Assignment:
Give again only the lines from the line that holds "The image size" to the end of the data, inclusive, omitting all pictures.
*** Given information Section Begins ***
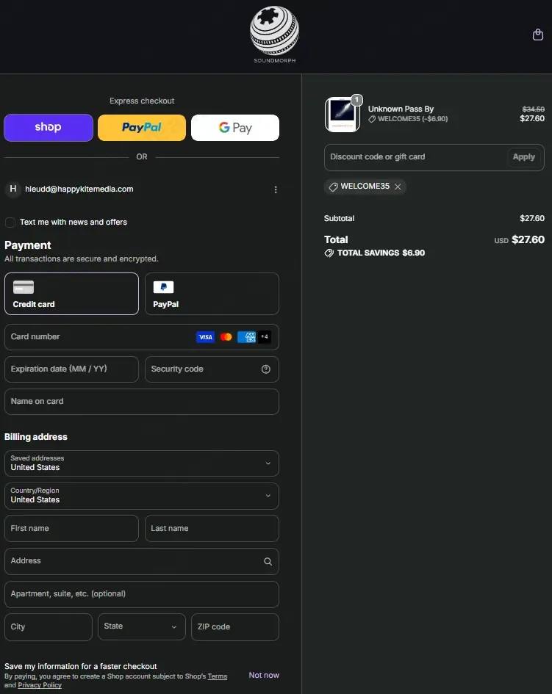Screen dimensions: 552x694
Task: Open the Country/Region dropdown
Action: [x=142, y=496]
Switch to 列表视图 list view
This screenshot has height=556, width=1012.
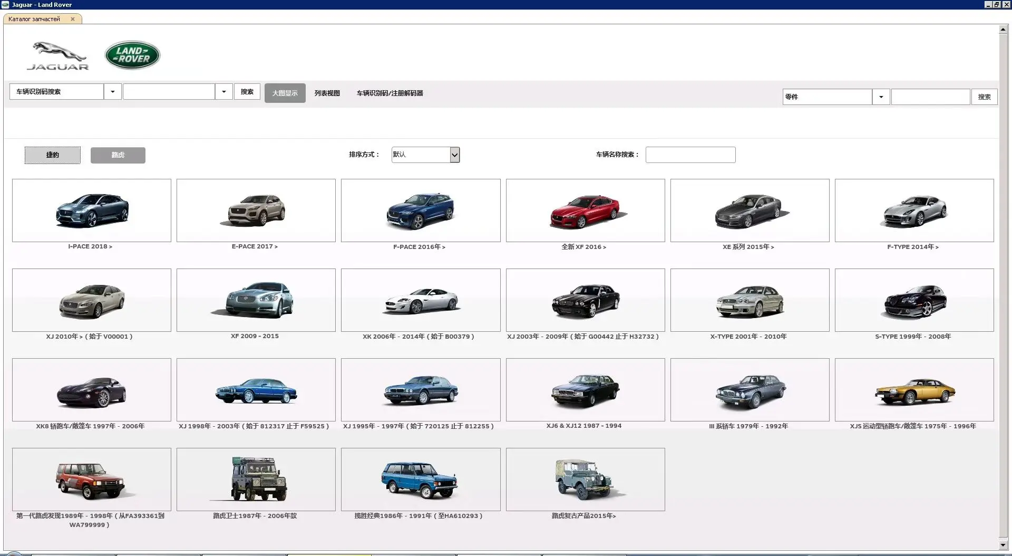[x=327, y=93]
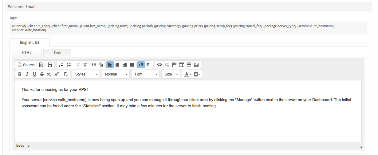
Task: Insert an anchor flag
Action: click(x=174, y=65)
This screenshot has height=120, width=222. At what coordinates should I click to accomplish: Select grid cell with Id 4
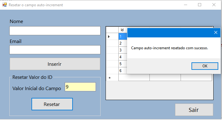point(123,57)
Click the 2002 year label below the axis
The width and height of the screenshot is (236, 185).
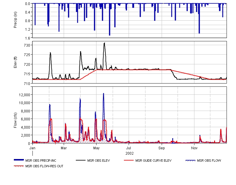tap(130, 153)

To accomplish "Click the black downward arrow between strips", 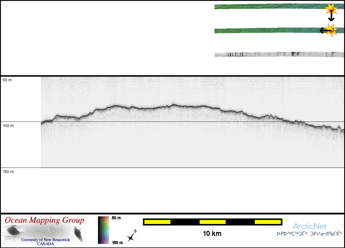I will tap(331, 17).
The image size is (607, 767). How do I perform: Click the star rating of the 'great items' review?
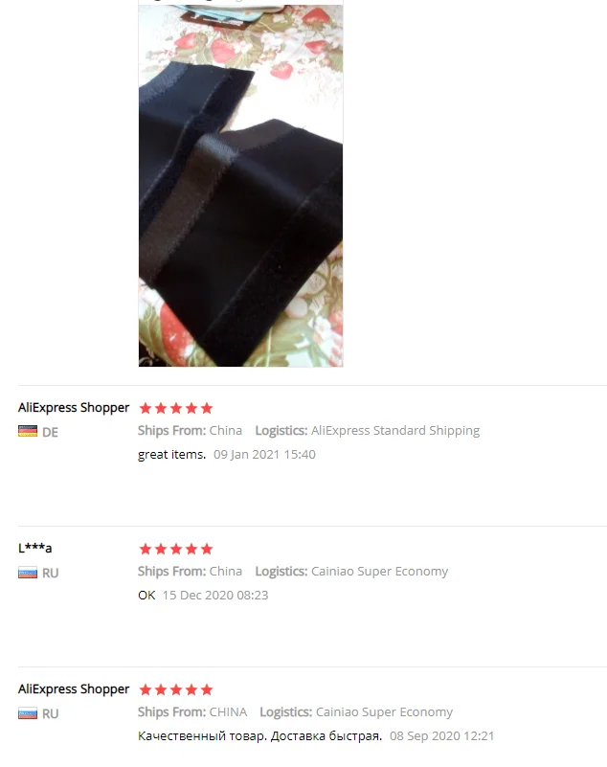coord(176,408)
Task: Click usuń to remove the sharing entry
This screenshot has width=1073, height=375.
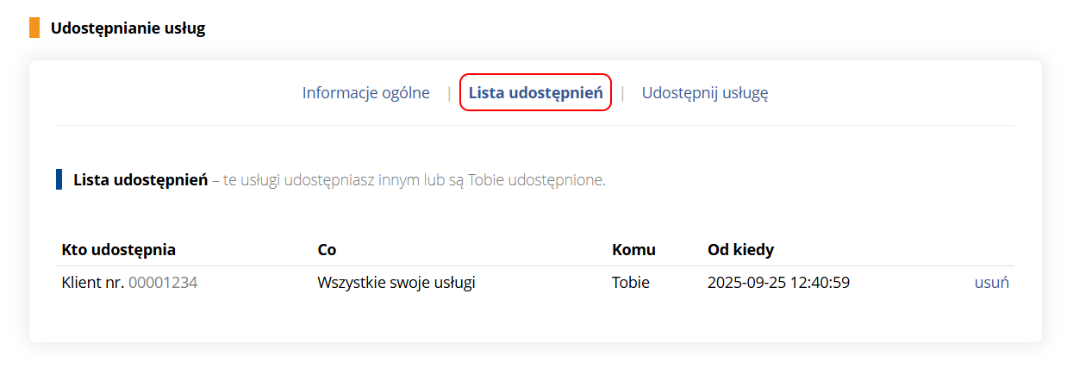Action: point(991,283)
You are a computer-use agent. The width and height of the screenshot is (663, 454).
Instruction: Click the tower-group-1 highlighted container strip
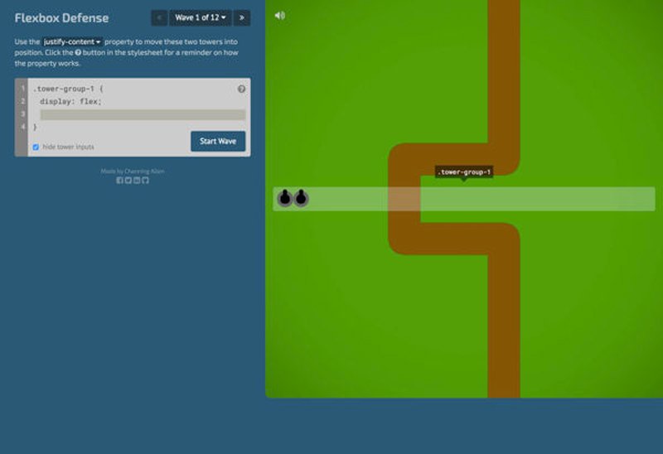pyautogui.click(x=464, y=199)
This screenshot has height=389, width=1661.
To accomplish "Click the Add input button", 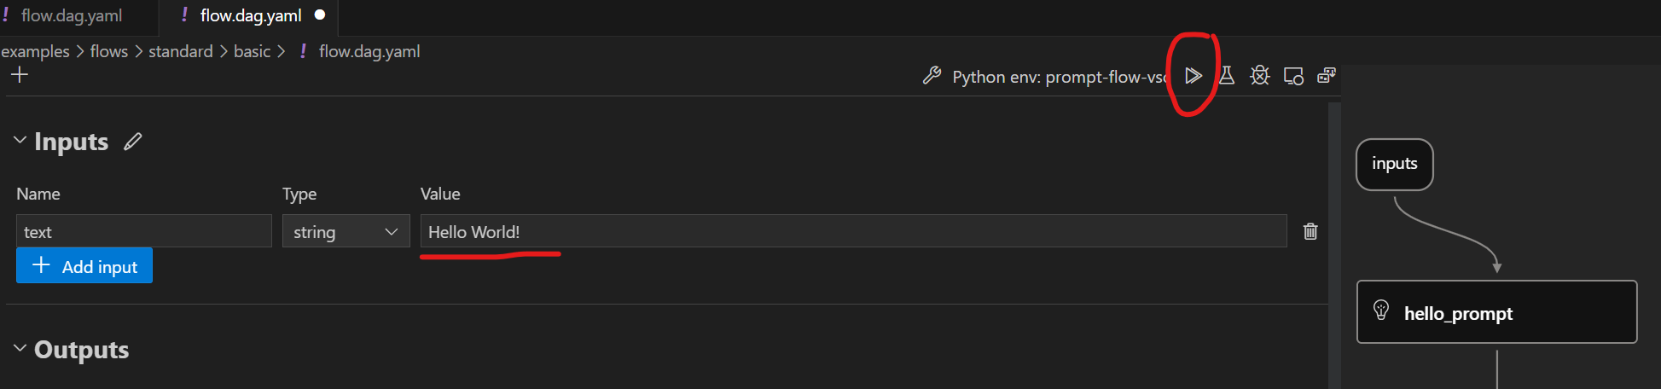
*** Given information Section Ends ***
Exercise answer:
The image size is (607, 767). How do I perform: Click the star rating of the 'great items' review?
coord(176,408)
Task: Click usuń to remove the sharing entry
This screenshot has width=1073, height=375.
Action: point(991,283)
You are a computer-use agent. The width and height of the screenshot is (663, 454).
Instruction: Click the tower-group-1 highlighted container strip
pyautogui.click(x=464, y=199)
This screenshot has height=389, width=1661.
To accomplish "Click the Add input button", 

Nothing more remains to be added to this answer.